I was wondering the same. It's usually a game of "find the actual behaviour" among a sea of interfaces, frameworks and so forth. Go, I can see the argument for.


Golang is quite bad when trying to find an implementation for an interface, because it is quite easy to accidentally implement an interface even if you're not intending to. This also makes it much harder on the IDE to index everything.


I have looked at many production java codebases. I agree that some things can be complex, but that is typically a feature of a framework (java has many configuration heavy frameworks) and not the code aspects. But I haven't seen any production code that is complex simply because it is production java.

Could you give an example for your point?


I've seen an internal Java-based web application (a digitization of some business processes involving what used to be paper forms) in which nested elements in a web page corresponded with subclasses in Java. Way high up in the hierarchy, it had `HTML`, `CSS`, and `JavaScript` classes, each of which eventually descended from a `Document` class.

It was impossible to properly trace any behavior through. Every method zigged and zagged through the inheritance hierarchy multiple times as you traced deeper. And so:

> It is (no matter how verbose or clunky) still easy to read and understand.

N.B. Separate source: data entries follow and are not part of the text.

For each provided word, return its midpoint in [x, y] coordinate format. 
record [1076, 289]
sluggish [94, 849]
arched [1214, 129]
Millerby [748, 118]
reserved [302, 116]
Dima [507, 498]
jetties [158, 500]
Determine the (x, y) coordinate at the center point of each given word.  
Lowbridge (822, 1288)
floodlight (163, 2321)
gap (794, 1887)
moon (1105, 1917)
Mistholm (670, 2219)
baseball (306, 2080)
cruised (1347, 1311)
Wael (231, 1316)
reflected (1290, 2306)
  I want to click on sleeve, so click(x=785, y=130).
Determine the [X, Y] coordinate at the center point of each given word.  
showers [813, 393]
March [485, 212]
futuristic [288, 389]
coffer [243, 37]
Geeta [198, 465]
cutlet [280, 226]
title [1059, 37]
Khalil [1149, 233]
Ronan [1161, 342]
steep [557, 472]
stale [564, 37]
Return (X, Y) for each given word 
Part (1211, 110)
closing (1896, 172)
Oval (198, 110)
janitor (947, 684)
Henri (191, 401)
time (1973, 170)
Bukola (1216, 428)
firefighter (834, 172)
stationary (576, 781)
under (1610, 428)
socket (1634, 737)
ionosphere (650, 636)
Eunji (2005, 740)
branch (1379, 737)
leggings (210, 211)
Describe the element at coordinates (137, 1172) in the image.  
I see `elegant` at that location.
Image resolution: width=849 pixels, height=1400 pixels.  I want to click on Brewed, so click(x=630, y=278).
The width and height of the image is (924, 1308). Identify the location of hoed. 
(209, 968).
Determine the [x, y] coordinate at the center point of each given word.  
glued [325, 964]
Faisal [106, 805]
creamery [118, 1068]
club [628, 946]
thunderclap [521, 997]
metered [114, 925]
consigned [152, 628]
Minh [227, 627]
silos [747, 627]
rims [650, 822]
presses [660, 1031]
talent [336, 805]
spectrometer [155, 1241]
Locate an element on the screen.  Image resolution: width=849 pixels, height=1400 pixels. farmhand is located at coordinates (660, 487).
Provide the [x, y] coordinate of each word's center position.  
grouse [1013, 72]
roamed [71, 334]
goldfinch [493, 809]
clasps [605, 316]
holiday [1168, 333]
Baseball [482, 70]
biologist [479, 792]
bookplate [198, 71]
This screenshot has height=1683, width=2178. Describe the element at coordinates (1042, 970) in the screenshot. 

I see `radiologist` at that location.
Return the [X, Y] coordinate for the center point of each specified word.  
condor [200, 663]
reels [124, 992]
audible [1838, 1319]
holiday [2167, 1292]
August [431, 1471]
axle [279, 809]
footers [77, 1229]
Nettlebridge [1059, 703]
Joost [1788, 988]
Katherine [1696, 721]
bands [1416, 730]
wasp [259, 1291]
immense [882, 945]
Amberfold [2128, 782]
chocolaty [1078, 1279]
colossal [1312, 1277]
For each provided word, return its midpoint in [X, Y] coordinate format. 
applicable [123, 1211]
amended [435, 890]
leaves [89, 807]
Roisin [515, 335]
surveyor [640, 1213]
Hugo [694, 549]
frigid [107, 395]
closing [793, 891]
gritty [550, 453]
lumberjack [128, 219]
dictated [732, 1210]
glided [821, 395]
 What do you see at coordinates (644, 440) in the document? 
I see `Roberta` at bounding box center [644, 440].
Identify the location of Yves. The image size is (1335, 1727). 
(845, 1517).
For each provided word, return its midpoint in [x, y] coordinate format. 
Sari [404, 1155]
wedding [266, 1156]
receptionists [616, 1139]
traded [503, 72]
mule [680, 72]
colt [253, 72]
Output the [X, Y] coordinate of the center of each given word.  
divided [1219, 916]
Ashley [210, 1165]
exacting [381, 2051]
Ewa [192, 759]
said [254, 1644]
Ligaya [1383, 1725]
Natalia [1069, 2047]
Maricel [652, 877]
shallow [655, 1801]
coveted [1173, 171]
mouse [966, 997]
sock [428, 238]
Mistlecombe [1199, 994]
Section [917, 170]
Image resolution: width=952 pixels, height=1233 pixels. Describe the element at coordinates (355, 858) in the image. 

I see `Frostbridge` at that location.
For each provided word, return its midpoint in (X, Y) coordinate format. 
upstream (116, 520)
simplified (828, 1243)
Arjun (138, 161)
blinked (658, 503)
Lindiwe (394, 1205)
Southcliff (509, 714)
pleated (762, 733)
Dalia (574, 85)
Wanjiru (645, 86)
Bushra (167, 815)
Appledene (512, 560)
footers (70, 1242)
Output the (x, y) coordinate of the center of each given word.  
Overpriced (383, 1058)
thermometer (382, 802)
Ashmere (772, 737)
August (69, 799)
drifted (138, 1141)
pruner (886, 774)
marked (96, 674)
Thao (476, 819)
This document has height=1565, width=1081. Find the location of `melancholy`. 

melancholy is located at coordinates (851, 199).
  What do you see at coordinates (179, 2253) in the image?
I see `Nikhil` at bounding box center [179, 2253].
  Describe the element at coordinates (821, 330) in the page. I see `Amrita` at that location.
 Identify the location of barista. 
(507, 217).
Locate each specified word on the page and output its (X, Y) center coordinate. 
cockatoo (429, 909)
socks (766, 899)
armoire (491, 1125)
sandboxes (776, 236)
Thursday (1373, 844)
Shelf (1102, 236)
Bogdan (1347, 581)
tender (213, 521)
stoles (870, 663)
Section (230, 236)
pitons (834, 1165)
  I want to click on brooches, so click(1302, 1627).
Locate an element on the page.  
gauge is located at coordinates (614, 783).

The sentiment is taken well, but it's just not true. Credit your fellow engineers for the positive experience, not any particular language.


To illustrate the above point (a little hyperbolically) https://github.com/EnterpriseQualityCoding/FizzBuzzEnterpris...


But what they're referring to is that none of the code in that is hard to understand... unlike in C/C++. This is like of like the same idea behind Go. You make the language simple and straight forward and even though there may be a LOT of code the code will be be easy to understand.

And I would add that Go is obviously easier than Java here by design, but anyone could write a horribly over-abstracted Hello World or Fizz Buzz in any language given the motivation.


> And I would add that Go is obviously easier than Java here by design

Nothing in golang makes it easier to understand compared to Java by design, and the opposite is actually true (e.g. no proper enums, no records, no pattern matching, etc.) make it more verbose and harder to get to the underlying logic.

That being said, you should see some of my employer's golang code with their web framework that they wrote and the 80+ line stack traces.